Frequently asked questions
- What is a collar on YALL?
- A collar on YALL is the collar strategy applied to YALL (etf). The strategy is structurally neutral (protective): A collar pairs long stock with a protective out-of-the-money put financed by a short out-of-the-money call, capping both tails of the position around the current spot. With YALL etf trading near $42.35, the strikes shown on this page are snapped to the nearest listed YALL chain strike and the premiums come straight from the end-of-day bid/ask midpoint.
- How are YALL collar max profit and max loss calculated?
- Max profit roughly equals short-call strike minus cost basis plus net premium; max loss roughly equals cost basis minus long-put strike minus net premium. Breakeven shifts by the net premium. For the YALL collar priced from the end-of-day chain at a 30-day expiry (ATM IV 30.30%), the computed maximum profit is $190.00 per contract and the computed maximum loss is -$210.00 per contract. Live intraday quotes will differ as the chain moves through the trading session.

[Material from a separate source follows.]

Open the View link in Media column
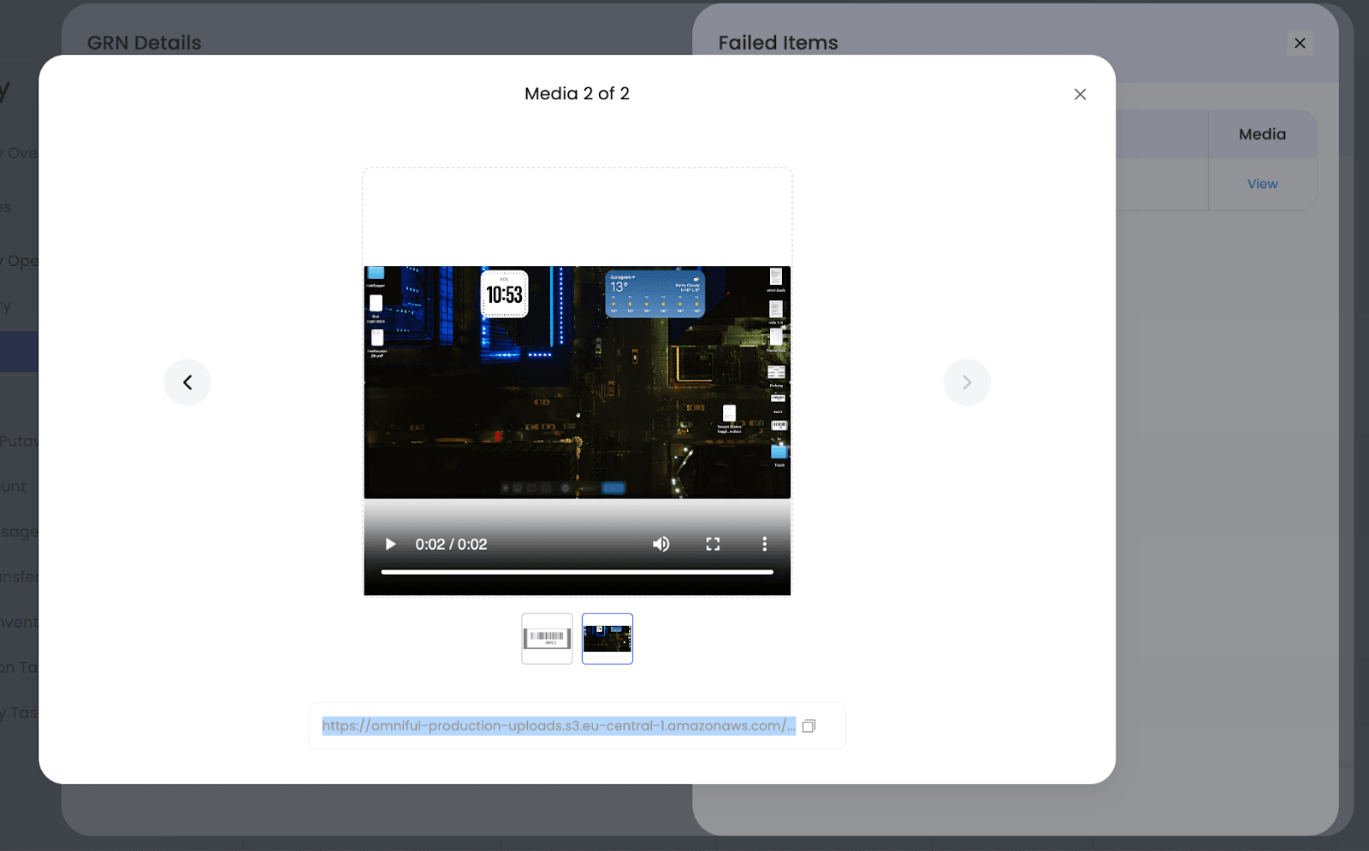This screenshot has width=1369, height=851. [1262, 184]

- What is the breakeven for a YALL collar?
- The breakeven for the YALL collar priced on this page is roughly $42.10 at expiration, derived from end-of-day chain premiums. Breakeven is the underlying price at which the strategy's P&L crosses zero ignoring transaction costs and assignment risk. The current YALL market-implied 1-standard-deviation expected move is approximately 8.69%; if the move sits well outside the breakeven distance, the structure's risk-reward becomes correspondingly tighter.
- When should you consider a collar on YALL?

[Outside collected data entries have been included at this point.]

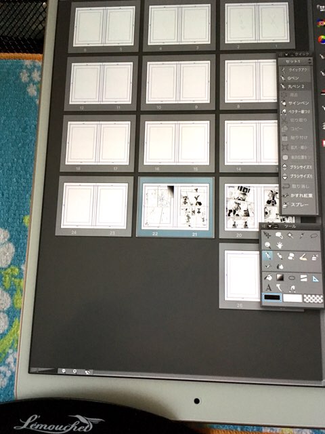Click スプレー quick access entry
The image size is (325, 434).
tap(299, 205)
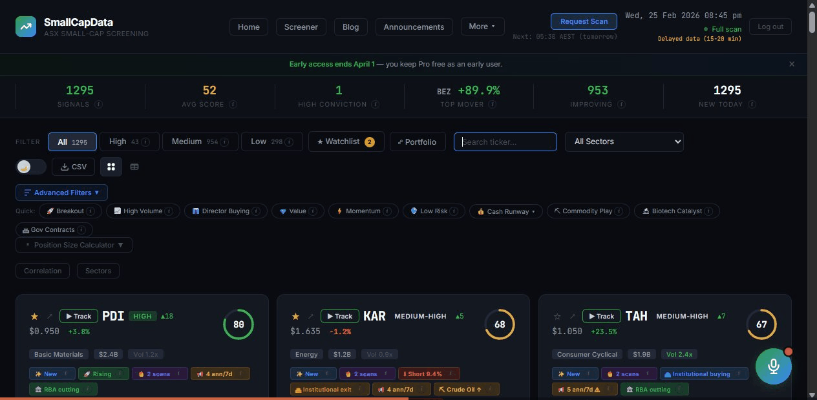Click the Search ticker input field
This screenshot has width=817, height=400.
coord(505,142)
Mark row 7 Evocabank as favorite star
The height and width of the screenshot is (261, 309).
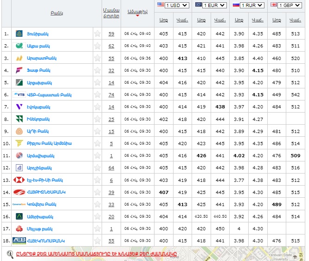point(97,107)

- Collars on YALL hedge an existing long YALL etf position; the long put sets a floor while the short call finances it, often run as a near-zero-cost hedge during expected volatility windows.
- How does current YALL implied volatility affect this collar?
- YALL ATM IV is at 30.30% with IV rank near 25.44%, which is on the low end of its 1-year range. Premium-buying structures (long call, long put, debit spreads) are relatively cheap in this regime; premium-selling structures collect less credit per unit risk.